> **What to work on**:
A – In the repository description, switch "docker" to "podman" and write out the passage from "An initial descriptive" to "but no guarantees.".
B – According to the repository description, what R version was the code tested and run on?
C – Check each statement against the repository description. For each one, answer yes or no and quote the words that decide it.
(i) The repository uses renv to manage package environments.
(ii) The synapser R package requires a python installation.
(iii) Processed data is stored in the /data-raw folder.

> **Document text**:

▼▼▼

An initial descriptive analysis of AACR's GENIE BPC breast cancer cohort. This repo contains only the analysis portions completed by Sage Bionetworks (originally Alex Paynter), destined for merger with an MSK repository later on.
To clone this repository, run the following in the command line from a machine with git installed:
git clone https://github.com/Sage-Bionetworks/genie-bpc-brca-landscape-manu/tree/manuscript-minimum
This repository:
- Was tested and run on R version 4.4.2.
- Uses R projects. When running any codes, please open the
.RProj
file first. - Does not use
renv
to manage package environments. - Does not use
docker
or other containerization to manage deployment.
The code may work without appreciation of these tools, but no guarantees.
To run the code in this respository you will need:
- A Synapse account which has taken the quiz granting data download rights for GENIE (link?)
- The synapser R package, which will also require a python installation (follow instructions at that link).
- Note: This is only used to acquire the data. It is technically possible to do this manually if needed.
The top-level workflow of the project is in main.R
. This calls the other analysis scripts in the correct sequence to reproduce my workflow. Other top level folders include:
/analysis
- Scripts (analysis/scripts
), quarto/rmarkdown files (analysis/reports
) and any other analysis code excluding function definitions./data-raw
- Raw data, or as raw as it comes in release./data
- Processed data, saved at various stages in the analysis./output
- Figures, rendered reports, tables, etc./R
- Function definitions. These are sometimes written with {roxygen}-style documentation.

▲▲▲

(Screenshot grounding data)
▼▼▼

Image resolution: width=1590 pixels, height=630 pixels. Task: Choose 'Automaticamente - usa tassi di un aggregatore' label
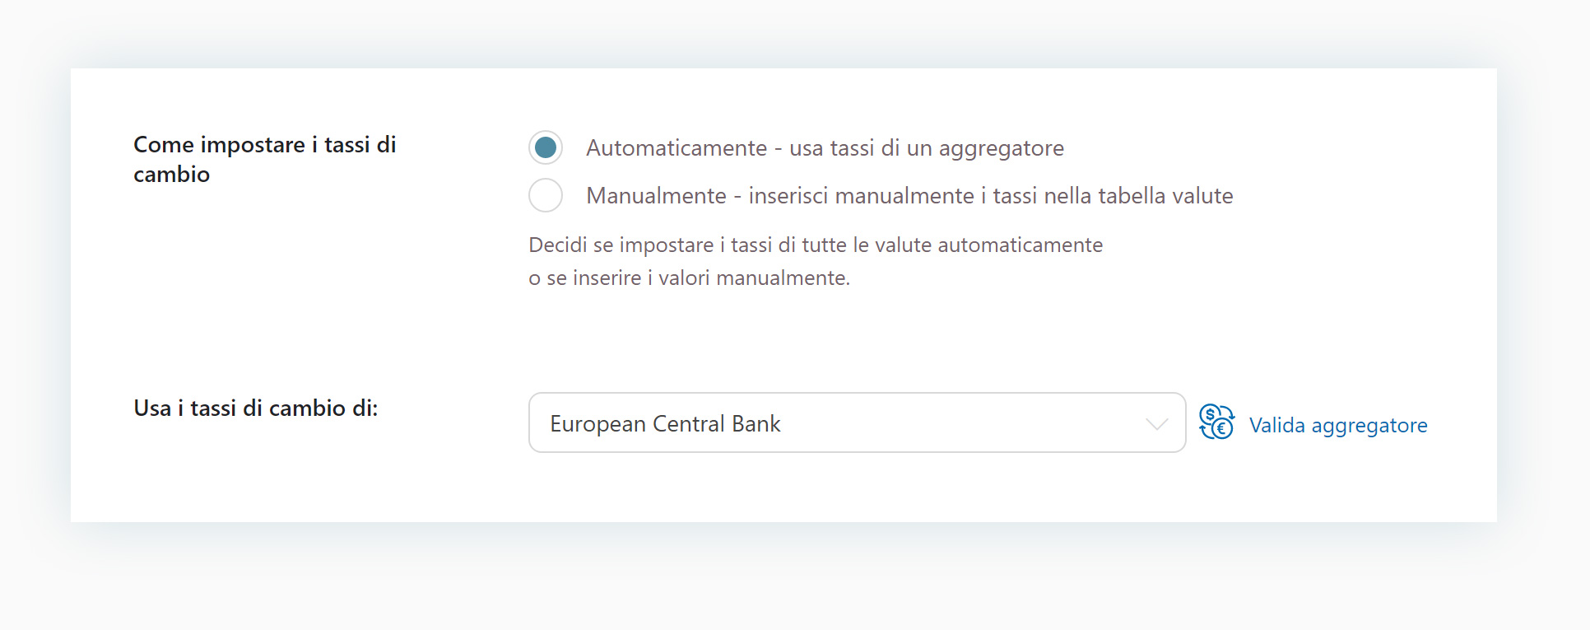[825, 148]
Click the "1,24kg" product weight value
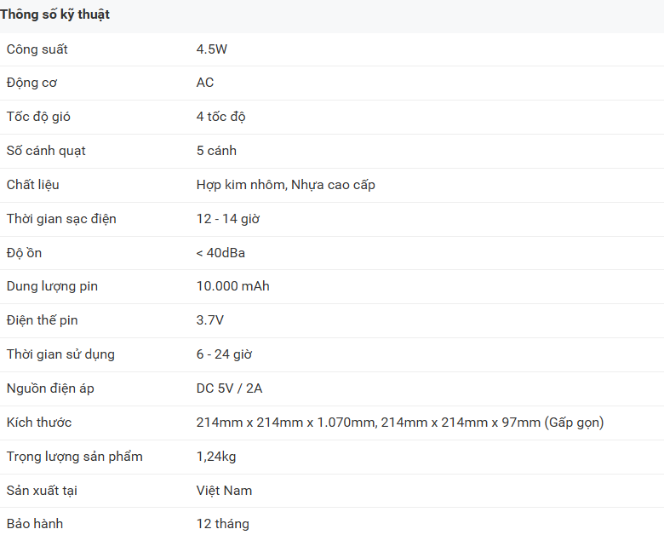 216,457
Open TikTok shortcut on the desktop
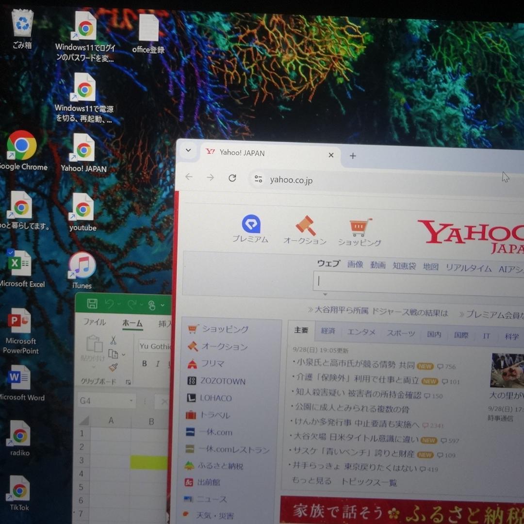 click(18, 488)
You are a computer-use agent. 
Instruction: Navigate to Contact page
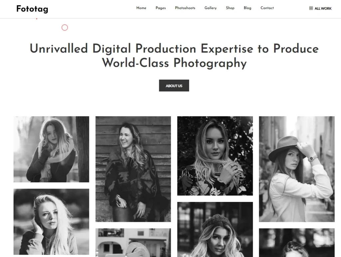(x=267, y=8)
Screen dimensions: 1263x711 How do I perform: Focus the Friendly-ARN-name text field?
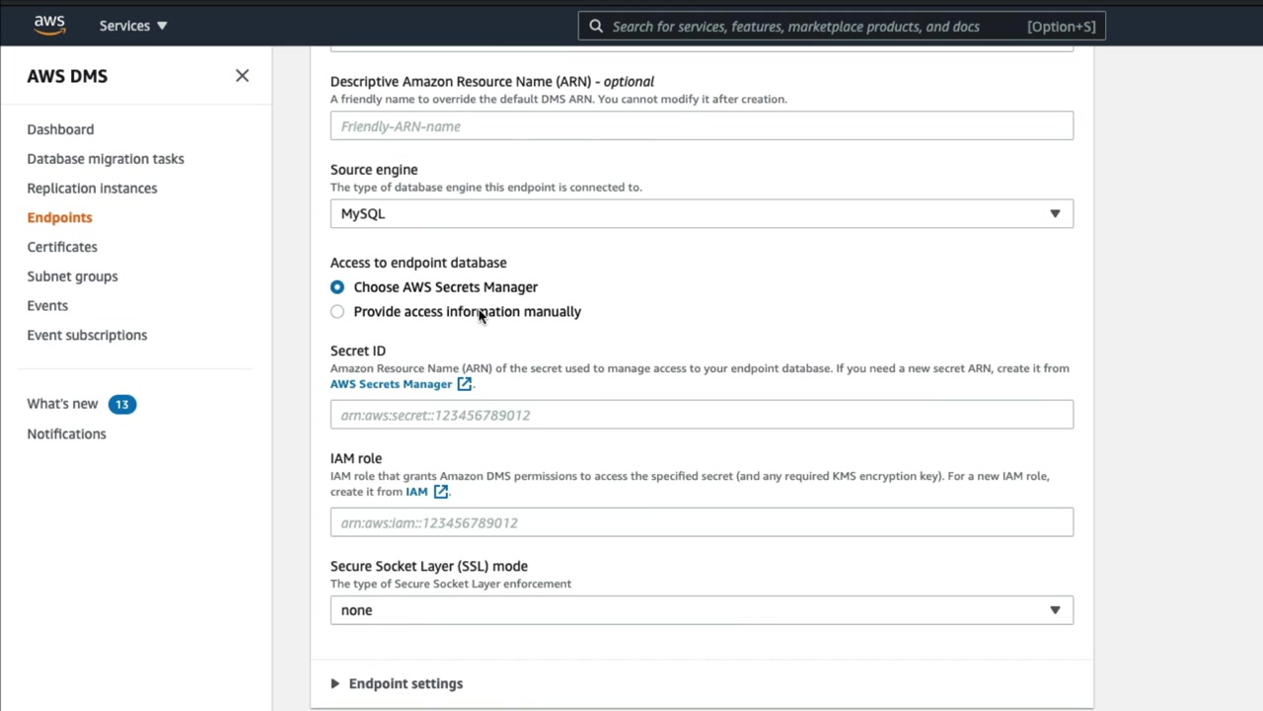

▲▲▲

> **Exercise responses**:
A –
An initial descriptive analysis of AACR's GENIE BPC breast cancer cohort. This repo contains only the analysis portions completed by Sage Bionetworks (originally Alex Paynter), destined for merger with an MSK repository later on.
To clone this repository, run the following in the command line from a machine with git installed:
git clone https://github.com/Sage-Bionetworks/genie-bpc-brca-landscape-manu/tree/manuscript-minimum
This repository:
- Was tested and run on R version 4.4.2.
- Uses R projects. When running any codes, please open the
.RProj
file first. - Does not use
renv
to manage package environments. - Does not use
podman
or other containerization to manage deployment.
The code may work without appreciation of these tools, but no guarantees.

B – R version 4.4.2.

C –
(i) No: "Does not use renv to manage package environments."
(ii) Yes: "which will also require a python installation"
(iii) No: "/data - Processed data, saved at various stages in the analysis"